Well, as McKenzie McHale tells Will McAvoy in the pilot episode: “We could be”; “We were once”. Mr Sorkin’s hard-drinking, bow-tie wearing Charlie Skinner and the hard-nosed  Leona Lansing closely resemble the two pivotal characters in that greatest of all American news stories - Watergate. Not the two journalists, Bob Woodward and Carl Bernstein, who broke the story, but The Washington Post editor, Ben Bradlee, and the Post’s proprietor, Katie Graham. They were the ones who gave Woodward and Bernstein the time, the resources, and (most important of all) the backing, to tell the Watergate story.
 
Real Life Heroes: Carl Bernstein, Katherine Graham and Bob Woodward discuss the Watergate expose in the newsroom of The Washington Post.
 
The sort of journalism Mr Sorkin champions in The Newsroom is possible.

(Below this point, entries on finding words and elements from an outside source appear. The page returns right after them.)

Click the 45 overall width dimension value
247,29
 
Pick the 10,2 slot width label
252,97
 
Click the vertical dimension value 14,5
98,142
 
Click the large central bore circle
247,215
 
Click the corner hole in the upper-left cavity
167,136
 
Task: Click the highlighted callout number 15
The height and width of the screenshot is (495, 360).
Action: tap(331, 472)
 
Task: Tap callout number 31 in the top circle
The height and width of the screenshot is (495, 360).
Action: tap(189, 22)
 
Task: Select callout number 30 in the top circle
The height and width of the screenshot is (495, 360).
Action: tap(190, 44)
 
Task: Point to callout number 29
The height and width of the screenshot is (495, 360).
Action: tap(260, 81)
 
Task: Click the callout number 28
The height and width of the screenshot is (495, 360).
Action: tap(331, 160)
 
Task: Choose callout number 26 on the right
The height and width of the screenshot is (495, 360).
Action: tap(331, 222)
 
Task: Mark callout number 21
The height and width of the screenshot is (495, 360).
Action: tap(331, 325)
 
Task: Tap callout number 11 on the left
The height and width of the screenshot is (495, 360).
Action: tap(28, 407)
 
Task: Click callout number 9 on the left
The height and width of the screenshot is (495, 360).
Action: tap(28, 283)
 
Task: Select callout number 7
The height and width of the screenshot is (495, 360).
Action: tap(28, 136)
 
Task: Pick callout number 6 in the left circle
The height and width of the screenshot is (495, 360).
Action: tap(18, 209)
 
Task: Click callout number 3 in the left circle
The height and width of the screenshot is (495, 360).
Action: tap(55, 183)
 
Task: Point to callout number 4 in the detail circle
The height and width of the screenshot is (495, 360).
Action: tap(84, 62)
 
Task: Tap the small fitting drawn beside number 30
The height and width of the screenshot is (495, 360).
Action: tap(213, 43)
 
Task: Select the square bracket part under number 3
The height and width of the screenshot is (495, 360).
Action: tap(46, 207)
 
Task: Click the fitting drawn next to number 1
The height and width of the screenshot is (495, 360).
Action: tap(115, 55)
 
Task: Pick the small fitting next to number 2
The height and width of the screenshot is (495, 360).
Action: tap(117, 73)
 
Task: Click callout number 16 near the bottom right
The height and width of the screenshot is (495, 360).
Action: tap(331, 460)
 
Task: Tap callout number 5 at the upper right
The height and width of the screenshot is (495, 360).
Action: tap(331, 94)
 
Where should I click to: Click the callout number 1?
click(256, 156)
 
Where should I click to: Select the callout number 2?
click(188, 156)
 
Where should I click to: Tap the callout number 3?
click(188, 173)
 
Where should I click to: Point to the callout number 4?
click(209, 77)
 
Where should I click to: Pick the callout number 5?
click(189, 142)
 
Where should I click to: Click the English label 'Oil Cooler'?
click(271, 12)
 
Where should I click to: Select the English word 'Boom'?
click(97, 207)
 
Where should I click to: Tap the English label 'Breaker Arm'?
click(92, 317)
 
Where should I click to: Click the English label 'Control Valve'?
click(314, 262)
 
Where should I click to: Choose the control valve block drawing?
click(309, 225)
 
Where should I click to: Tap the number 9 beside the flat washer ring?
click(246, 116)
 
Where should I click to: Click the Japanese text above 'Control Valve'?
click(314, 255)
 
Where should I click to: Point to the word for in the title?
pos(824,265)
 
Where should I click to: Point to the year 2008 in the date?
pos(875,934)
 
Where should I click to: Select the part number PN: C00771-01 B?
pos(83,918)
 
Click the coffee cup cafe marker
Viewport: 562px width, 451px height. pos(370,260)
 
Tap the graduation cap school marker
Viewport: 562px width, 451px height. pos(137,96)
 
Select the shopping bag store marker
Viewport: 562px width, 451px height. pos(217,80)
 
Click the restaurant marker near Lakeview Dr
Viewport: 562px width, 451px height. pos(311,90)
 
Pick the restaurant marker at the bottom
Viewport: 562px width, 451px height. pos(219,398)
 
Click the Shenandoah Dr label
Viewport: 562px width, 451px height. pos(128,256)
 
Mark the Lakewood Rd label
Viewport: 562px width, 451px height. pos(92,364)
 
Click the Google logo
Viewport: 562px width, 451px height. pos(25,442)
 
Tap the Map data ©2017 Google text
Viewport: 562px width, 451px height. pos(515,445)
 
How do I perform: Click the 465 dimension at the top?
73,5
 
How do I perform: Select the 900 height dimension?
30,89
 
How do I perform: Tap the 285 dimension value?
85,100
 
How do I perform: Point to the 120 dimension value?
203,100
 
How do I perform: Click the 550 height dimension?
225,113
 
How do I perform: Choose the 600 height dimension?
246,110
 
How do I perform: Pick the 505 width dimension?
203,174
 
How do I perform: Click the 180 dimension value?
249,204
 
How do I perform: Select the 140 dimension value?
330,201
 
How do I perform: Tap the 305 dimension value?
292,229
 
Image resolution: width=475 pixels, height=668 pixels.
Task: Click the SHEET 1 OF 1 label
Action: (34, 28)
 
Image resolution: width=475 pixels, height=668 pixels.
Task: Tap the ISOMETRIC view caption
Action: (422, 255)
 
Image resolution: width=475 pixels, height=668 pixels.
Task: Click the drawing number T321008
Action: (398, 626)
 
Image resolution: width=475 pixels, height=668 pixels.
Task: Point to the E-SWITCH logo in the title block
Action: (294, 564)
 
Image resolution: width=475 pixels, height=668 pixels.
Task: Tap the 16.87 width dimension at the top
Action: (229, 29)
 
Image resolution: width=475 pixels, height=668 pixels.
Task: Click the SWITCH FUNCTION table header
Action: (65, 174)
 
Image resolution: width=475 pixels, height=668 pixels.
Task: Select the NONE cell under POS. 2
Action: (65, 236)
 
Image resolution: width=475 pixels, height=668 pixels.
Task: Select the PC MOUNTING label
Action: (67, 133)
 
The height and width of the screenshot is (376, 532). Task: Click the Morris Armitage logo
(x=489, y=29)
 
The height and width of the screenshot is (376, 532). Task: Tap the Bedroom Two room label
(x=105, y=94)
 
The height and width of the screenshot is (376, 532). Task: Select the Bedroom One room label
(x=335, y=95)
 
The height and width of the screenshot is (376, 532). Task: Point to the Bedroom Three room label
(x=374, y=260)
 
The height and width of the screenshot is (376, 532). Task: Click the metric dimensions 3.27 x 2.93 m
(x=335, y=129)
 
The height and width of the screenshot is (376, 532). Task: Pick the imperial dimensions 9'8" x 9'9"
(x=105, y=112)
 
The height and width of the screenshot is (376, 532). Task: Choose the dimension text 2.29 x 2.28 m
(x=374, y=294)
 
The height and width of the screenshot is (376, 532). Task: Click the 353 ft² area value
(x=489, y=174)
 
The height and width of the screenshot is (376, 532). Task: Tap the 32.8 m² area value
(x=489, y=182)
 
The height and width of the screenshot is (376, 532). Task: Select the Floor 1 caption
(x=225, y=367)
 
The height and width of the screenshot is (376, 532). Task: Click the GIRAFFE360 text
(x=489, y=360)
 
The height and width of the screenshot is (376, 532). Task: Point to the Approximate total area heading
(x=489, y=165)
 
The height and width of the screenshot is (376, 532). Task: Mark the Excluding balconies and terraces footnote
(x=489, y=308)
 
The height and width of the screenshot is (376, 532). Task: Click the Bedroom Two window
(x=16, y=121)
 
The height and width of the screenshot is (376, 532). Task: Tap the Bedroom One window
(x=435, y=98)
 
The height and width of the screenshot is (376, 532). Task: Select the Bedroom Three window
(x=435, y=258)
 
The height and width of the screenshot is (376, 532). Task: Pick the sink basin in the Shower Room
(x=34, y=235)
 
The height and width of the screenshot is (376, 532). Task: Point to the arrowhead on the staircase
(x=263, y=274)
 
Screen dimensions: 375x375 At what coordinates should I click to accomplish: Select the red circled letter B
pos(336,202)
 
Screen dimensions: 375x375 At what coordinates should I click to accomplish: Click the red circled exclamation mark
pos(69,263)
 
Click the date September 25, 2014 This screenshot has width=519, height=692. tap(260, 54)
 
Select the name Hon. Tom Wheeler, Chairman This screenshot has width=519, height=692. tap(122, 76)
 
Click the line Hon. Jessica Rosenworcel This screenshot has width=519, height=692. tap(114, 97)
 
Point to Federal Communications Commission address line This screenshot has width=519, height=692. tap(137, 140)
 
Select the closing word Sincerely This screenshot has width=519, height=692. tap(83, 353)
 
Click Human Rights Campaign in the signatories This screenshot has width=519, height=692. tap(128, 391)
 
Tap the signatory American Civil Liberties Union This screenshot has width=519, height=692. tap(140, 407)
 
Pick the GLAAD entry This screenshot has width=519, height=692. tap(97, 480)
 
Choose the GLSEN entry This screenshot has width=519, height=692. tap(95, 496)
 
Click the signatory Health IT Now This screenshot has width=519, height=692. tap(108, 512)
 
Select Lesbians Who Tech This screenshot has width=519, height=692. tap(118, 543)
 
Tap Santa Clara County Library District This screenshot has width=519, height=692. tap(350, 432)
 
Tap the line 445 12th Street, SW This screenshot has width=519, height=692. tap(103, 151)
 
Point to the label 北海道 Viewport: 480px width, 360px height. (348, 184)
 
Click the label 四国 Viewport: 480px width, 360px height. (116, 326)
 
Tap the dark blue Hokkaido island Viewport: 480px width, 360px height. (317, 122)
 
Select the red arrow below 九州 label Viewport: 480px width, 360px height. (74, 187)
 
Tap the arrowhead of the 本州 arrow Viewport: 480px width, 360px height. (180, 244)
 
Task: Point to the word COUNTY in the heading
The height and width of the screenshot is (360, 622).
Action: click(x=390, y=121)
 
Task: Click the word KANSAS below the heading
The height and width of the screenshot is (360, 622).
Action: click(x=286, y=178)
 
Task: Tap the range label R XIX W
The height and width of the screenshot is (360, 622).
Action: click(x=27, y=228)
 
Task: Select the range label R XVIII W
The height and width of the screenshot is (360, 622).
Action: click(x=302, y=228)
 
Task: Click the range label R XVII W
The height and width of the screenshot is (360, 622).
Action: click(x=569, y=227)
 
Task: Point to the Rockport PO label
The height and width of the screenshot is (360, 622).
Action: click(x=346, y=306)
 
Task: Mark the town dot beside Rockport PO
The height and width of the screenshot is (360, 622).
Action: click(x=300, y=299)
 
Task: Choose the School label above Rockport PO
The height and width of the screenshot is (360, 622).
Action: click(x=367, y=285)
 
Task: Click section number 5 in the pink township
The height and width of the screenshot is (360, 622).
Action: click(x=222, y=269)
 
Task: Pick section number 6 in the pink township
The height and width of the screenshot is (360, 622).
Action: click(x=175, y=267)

It has happened. It’s history.
 
Nor is it fanciful to claim that high principle, fearsome intelligence and conservative politics can be combined in a single news-man. I know they can, because I used to work for just such a person. His name was Warren Berryman and he was the founding editor of the weekly business newspaper, The Independent.
 
Warren loved free-market capitalism and he was the implacable foe of anyone who brought it into disrepute. What’s more, if you had “a good yarn”, Warren didn’t give a damn what your political leanings were. It was the story that mattered.
 
And though he may not always deliver the scintillating dialogue which Mr Sorkin puts into the mouth of Will McAvoy, our own John Campbell regularly presents TV3’s viewers with the sort of fearless advocacy journalism that makes The Newsroom such compelling viewing. Not forgetting Pip Keane, Campbell Live’s McKenzie McHale, or TV3’s very own Charlie Skinner: that indefatigable champion of his network’s news and current affairs; Mark Jennings.
 
It might be stretching a point to call them “young”, but the very real New Zealand investigative journalists, Nicky Hager and Jon Stephenson, are every bit as committed to uncovering the truth as News Night's idealistic staffers.
 
Elaborating the ideal; revealing its meaning and presence in our daily lives; this has always been the duty of the artist. But we should never forget the crucial role reality plays in shaping the artist’s vision of a better world.
 
Truth is not only stranger than fiction – it’s more inspiring.